Data access is a critical part of CPU design. CPUs operate at extremely high speeds, processing multiple instructions each clock cycle and so need access to a lot of data. The vast majority of that data is stored on the storage media. Storage devices, however, are impossibly slow compared to a CPU. Storage devices are also significantly better at sequential reads than they are at random reads, though SSDs offer a marked improvement in this regard (and many others) over HDDs.
System RAM is designed to be loaded with all the data the CPU might need for the currently running software. RAM has a significantly lower latency than storage, it also is specifically tailored to have high random read performance. Still, as much as modern RAM is fast, it’s still nothing compared to the CPU with latencies on the order of 400 clock cycles.
Caching to reduce latency
To further reduce the latency, most modern CPUs include tiers of cache memory. Typically, these are referred to as the L1, L2, and L3 caches. L1 is really high speed, typically taking on the order of 5 clock cycles to access. L2 is a bit slower, on the order of 20 cycles. L3 is even slower still at around 200 cycles.

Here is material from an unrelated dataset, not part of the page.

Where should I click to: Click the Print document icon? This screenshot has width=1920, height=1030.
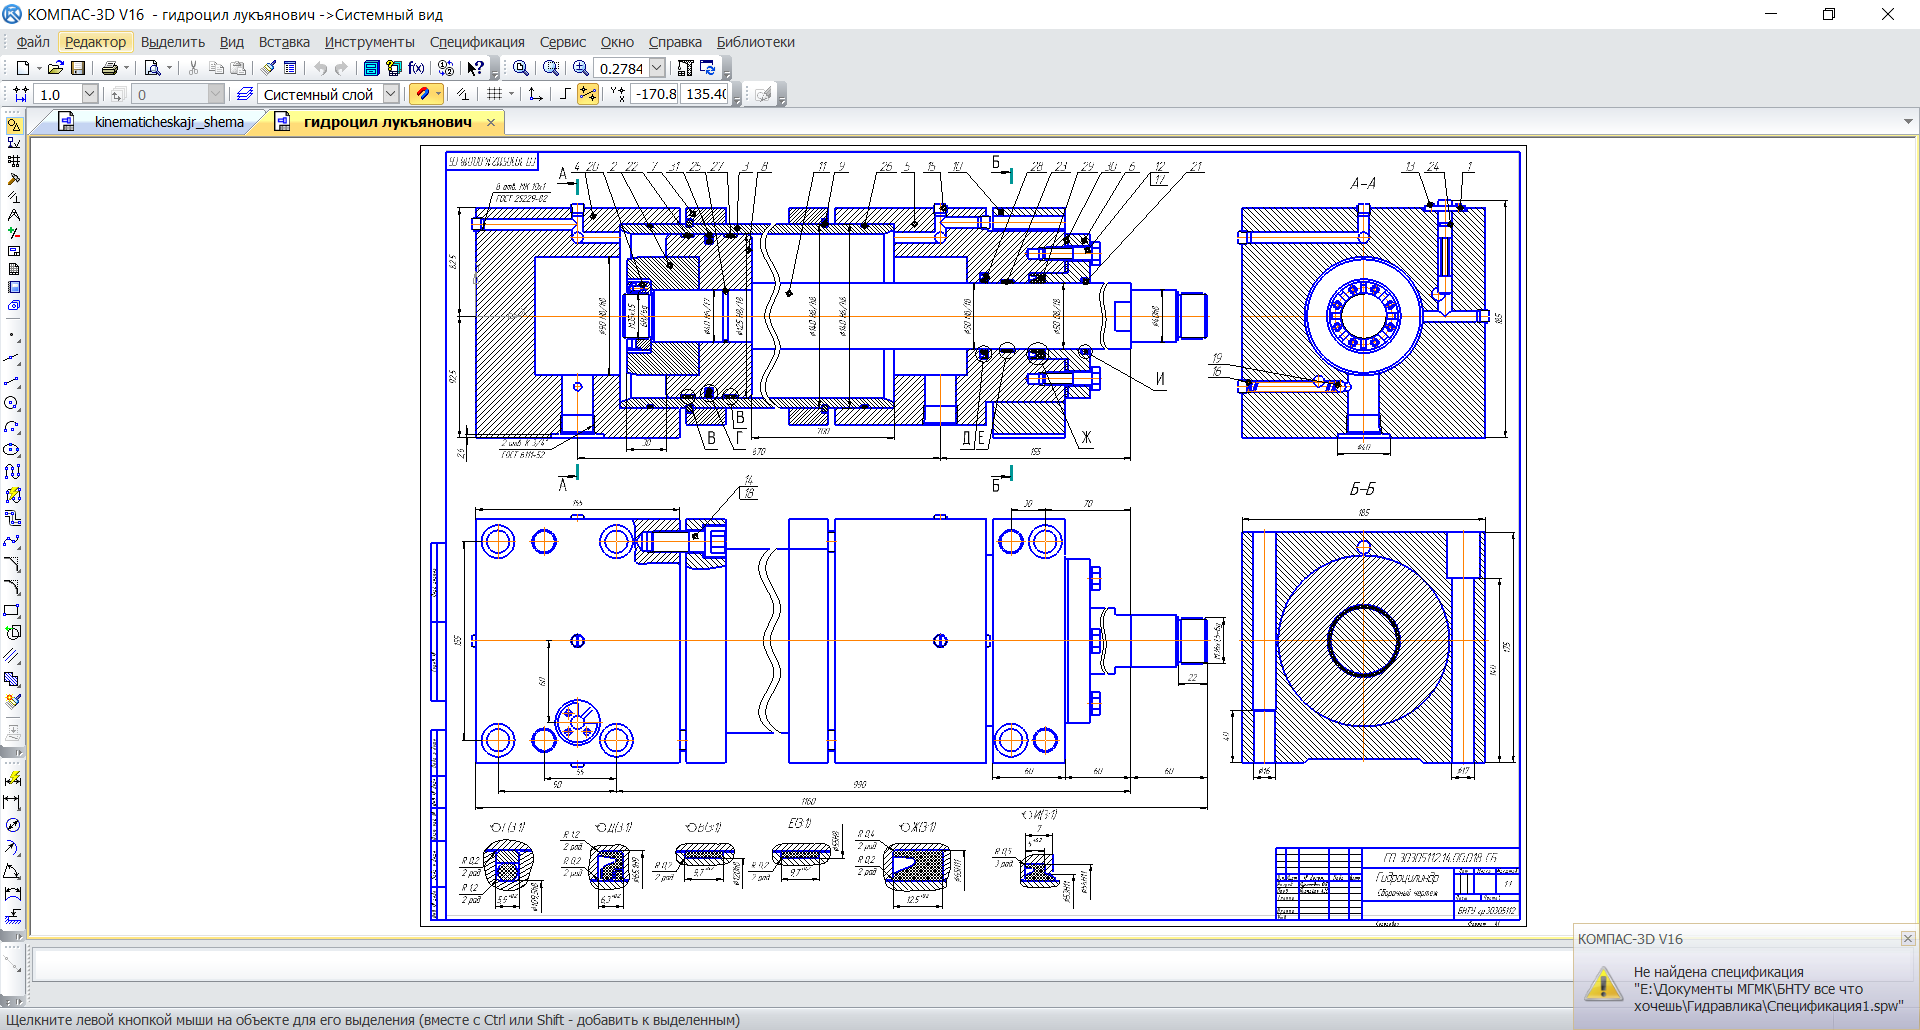[x=109, y=68]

While L1 is incredibly fast, it’s also tiny. Much of its speed comes from the fact that smaller caches take less time to search. L2 is bigger than L1 but smaller than L3 which is smaller still than system RAM. Balancing the size of these caches well is critical to getting a high-performance CPU. Cache hit ratios are important, but you need to balance the number of hits with how long it takes to get that hit, hence the tiers.

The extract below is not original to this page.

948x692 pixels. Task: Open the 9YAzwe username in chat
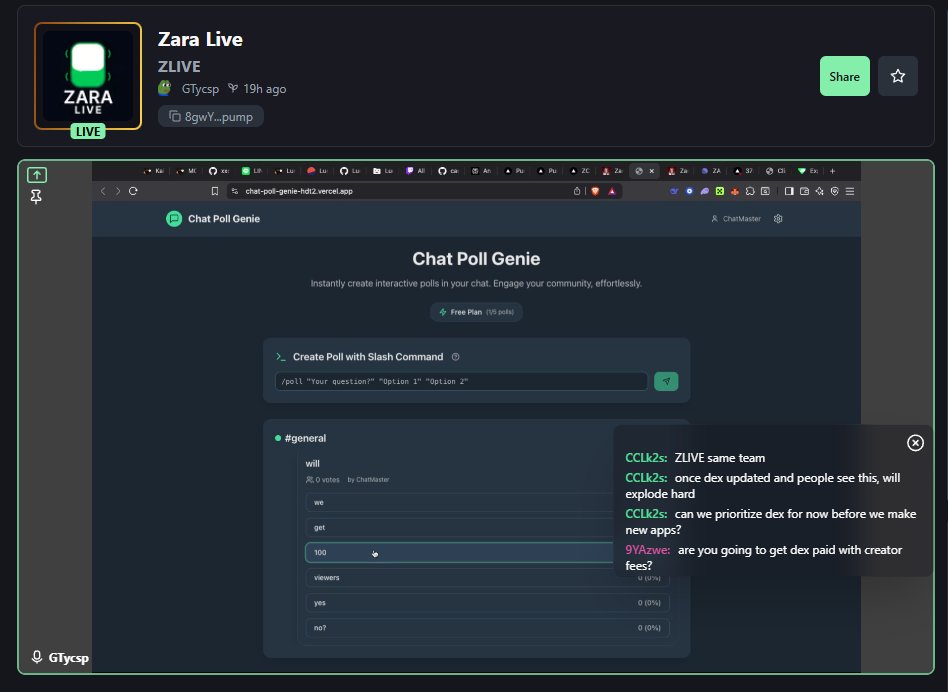[647, 550]
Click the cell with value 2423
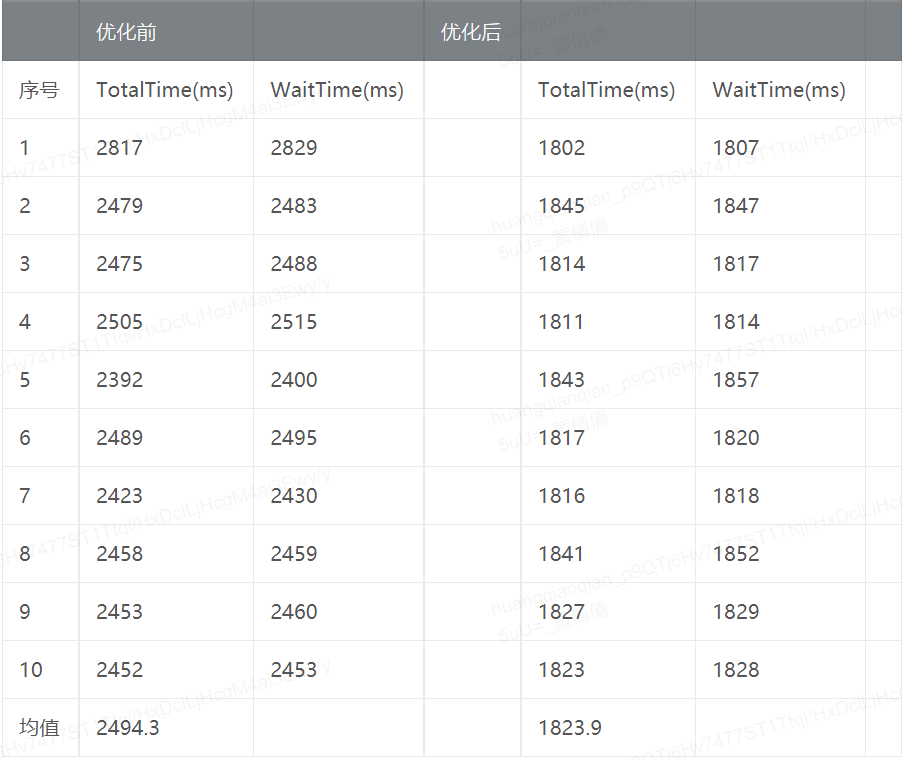The height and width of the screenshot is (760, 902). tap(166, 496)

Balancing the capacity of each cache tier with the hit rate is tricky enough but it’s also important to decide how broad the access to that cache is too. There are three approaches. The first is to limit a cache to a single core. You can also allow all cores to access the cache. The final option is a middle ground of letting a selection of cores share cache.
Sharing is slow
A cache that is only accessible by a single core is called local memory. limiting access to the cache means that you don’t need to position it for multiple access. This means you can keep it as close as possible. This as well as small capacities being faster make up an ideal L1 cache. Each core has its own small and close cache.
Shared memory, would be a cache accessible by multiple cores. There is no particular differentiation for caches shared between some or all cores, though it does have a performance impact. Like with a local cache being small, it makes sense for a shared cache to be large. Partly because it needs to serve more cores, and partly because it needs to be physically near each core. This makes this concept more useful for L2 and especially L3 caches.

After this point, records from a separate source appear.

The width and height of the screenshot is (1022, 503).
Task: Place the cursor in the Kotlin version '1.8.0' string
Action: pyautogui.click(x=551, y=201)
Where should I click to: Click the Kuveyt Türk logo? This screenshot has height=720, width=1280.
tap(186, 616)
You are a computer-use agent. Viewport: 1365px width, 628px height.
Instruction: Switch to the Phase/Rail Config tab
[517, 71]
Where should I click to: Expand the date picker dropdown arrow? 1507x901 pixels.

Local cache memory doesn’t need to be restricted to CPUs. The concept can also apply to other types of processors. The most well-known secondary processor, however, is the GPU which essentially doesn’t have any local memory. There are so many processing cores, that everything is grouped up. Even the smallest group shares the lowest levels of cache.
At the RAM level
Some computers, such as cluster computers can have multiple physical CPUs. Typically, each of these will have its own pool of RAM. In some cases, this RAM will be shared across all CPUs, in others, it will be limited to each CPU. When each CPU in a multiprocessor system can only access its own pool of RAM, that is also local memory.
At the software level
Software running on the computer is allocated memory space. In some cases, one program may be running multiple processes with a shared memory space. Some programs may even actively share memory space with another deliberately. Typically, though, this memory space is limited to just that one process. Again, this is an example of local memory.
Local memory is a term that identifies as portion of memory that is only available to a single thing. That thig may be a processing core, processor, or process. The overall concept is always the same though, even I the specifics vary. Local memory tends to be more secure. It also tends to be smaller in capacity. Access times are generally faster for local memory than for shared memory. Outside of caching though this relies on you measuring the worst-case speed of the shared memory. local memory is typically very useful. Depending on the workload, however, it is typically most efficient to have a combination of local and shared memory. Except for caches, where it is always better to combine local and shared memory.